> [Supplied data]:
::::

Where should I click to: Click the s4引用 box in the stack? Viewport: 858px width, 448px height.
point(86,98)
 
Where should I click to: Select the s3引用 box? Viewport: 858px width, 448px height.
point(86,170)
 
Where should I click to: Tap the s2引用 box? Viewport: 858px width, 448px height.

::::

> [What you will do]: List every line of the records above that contains the word "click". Treat uppercase and lowercase as different.

> [Final result]:
Where should I click to: Click the s4引用 box in the stack? Viewport: 858px width, 448px height.
Where should I click to: Select the s3引用 box? Viewport: 858px width, 448px height.
Where should I click to: Tap the s2引用 box? Viewport: 858px width, 448px height.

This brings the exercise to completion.